WORK REQUIRED: Please rewrite the rows from the line containing "Find the location" up to and including the last line of the rows as a JSON list of strings, one string per line. Skip blank lines and leave the pictures out.

Stored items:
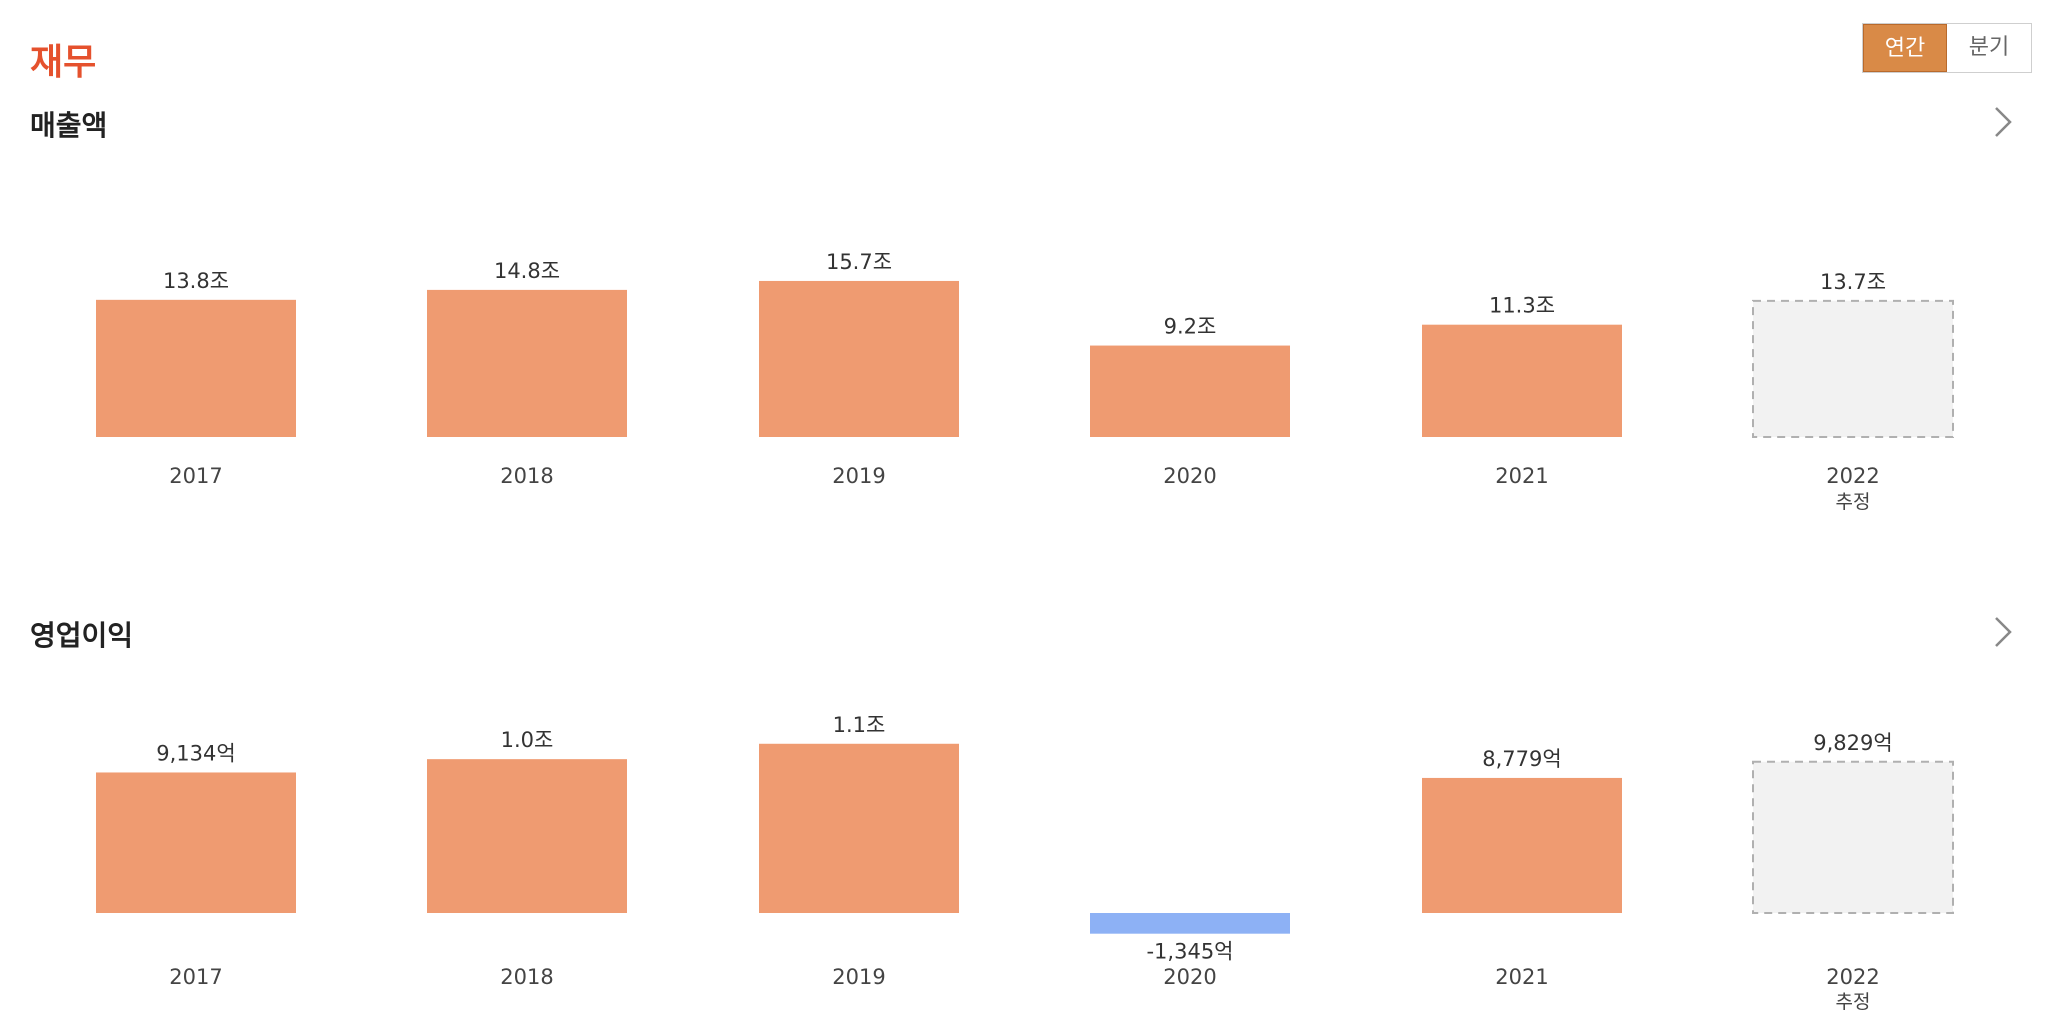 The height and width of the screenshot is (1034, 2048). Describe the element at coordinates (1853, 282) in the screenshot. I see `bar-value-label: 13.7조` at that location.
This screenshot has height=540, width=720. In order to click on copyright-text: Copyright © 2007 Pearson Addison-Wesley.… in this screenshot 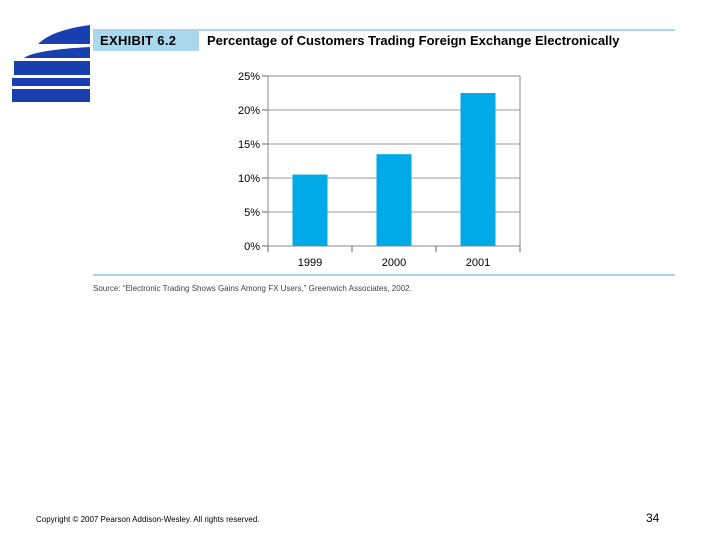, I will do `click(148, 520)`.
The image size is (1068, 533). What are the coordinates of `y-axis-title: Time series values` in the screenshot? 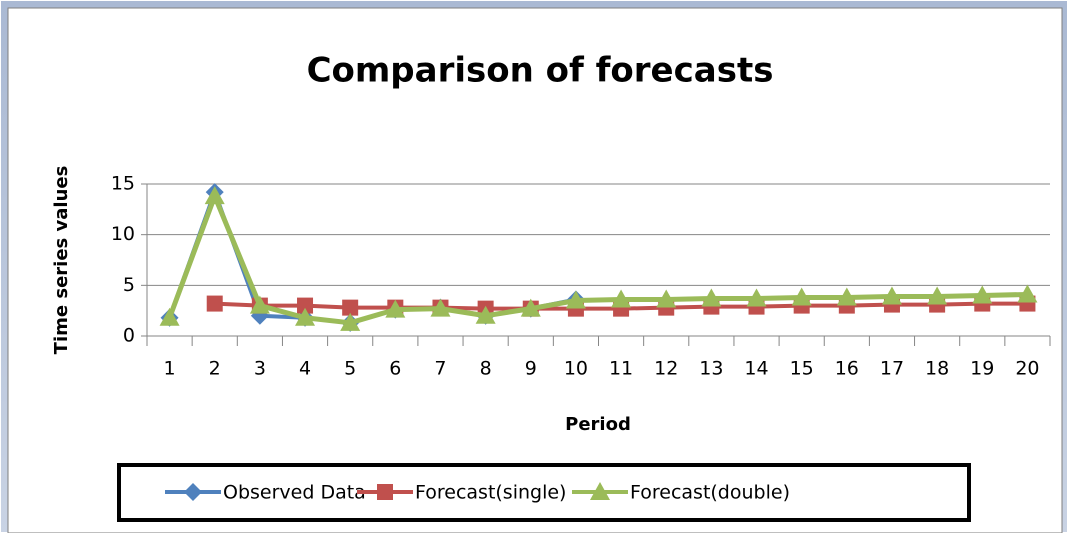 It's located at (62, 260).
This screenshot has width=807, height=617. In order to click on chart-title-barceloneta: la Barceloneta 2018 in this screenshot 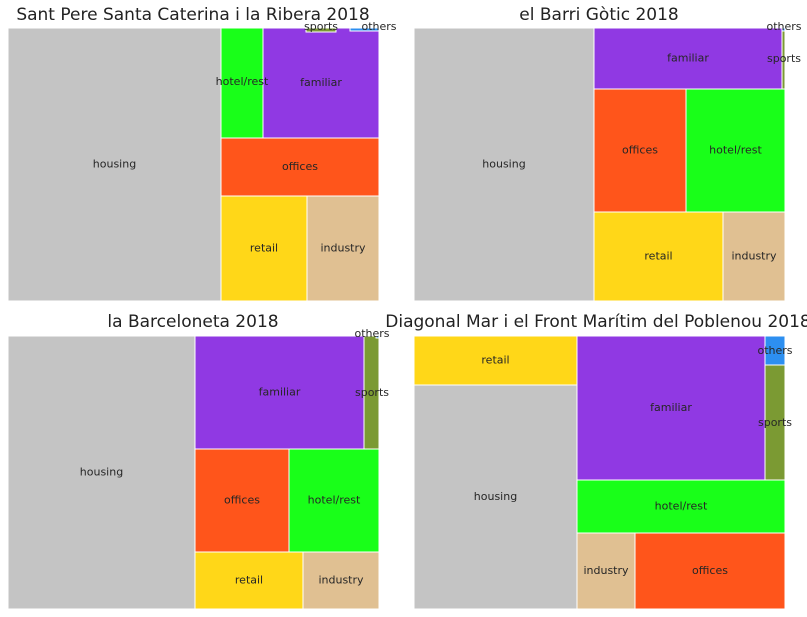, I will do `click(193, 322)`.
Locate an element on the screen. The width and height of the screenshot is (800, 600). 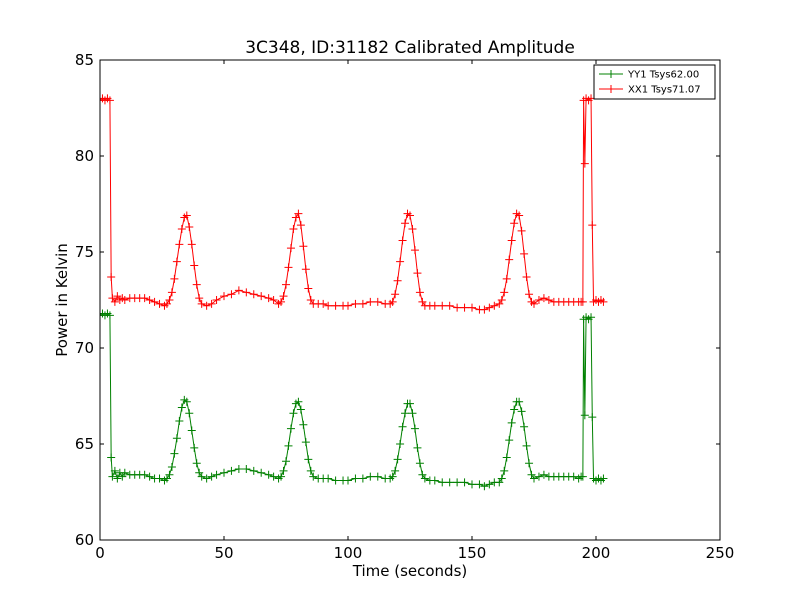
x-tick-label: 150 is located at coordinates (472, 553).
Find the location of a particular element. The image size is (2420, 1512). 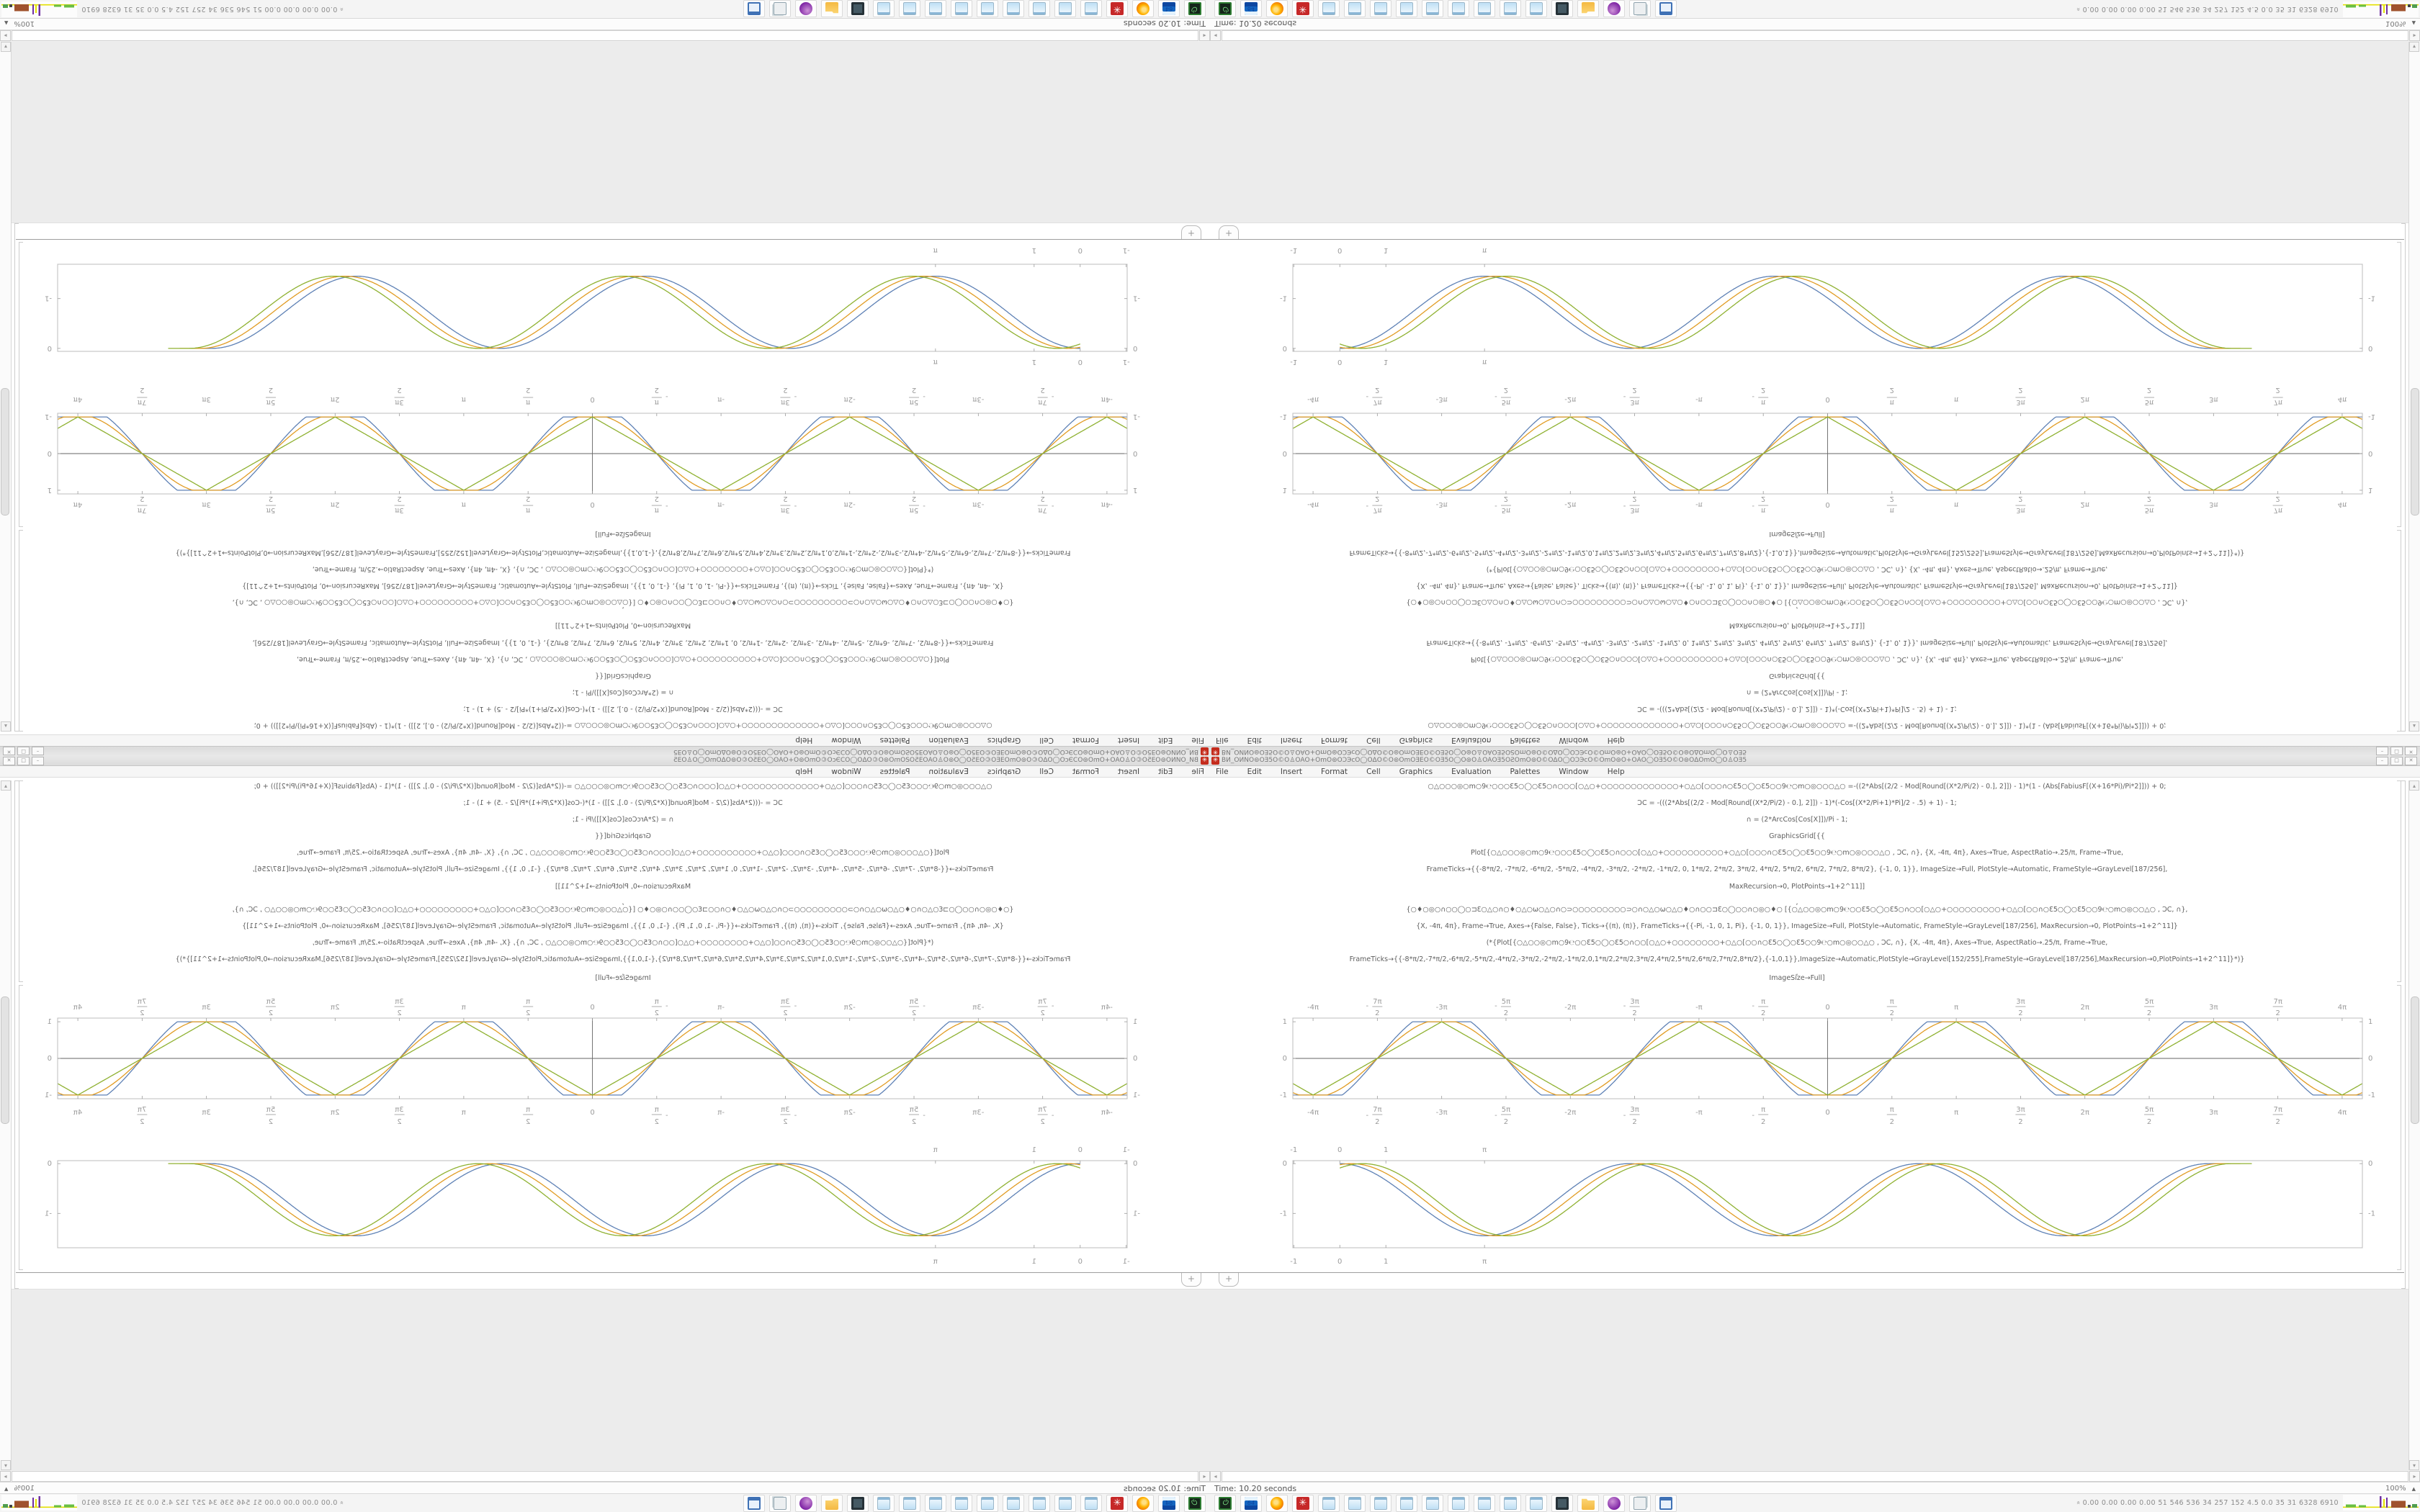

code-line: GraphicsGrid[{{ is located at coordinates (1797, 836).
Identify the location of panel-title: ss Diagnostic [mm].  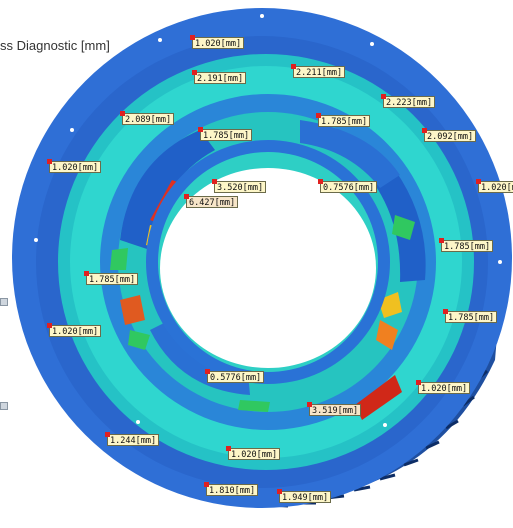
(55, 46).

RESULT:
[
  "Find the location of a particular element. The image size is (2420, 1512). ",
  "code-line: GraphicsGrid[{{ is located at coordinates (1797, 836).",
  "Identify the location of panel-title: ss Diagnostic [mm].  ",
  "(55, 46)."
]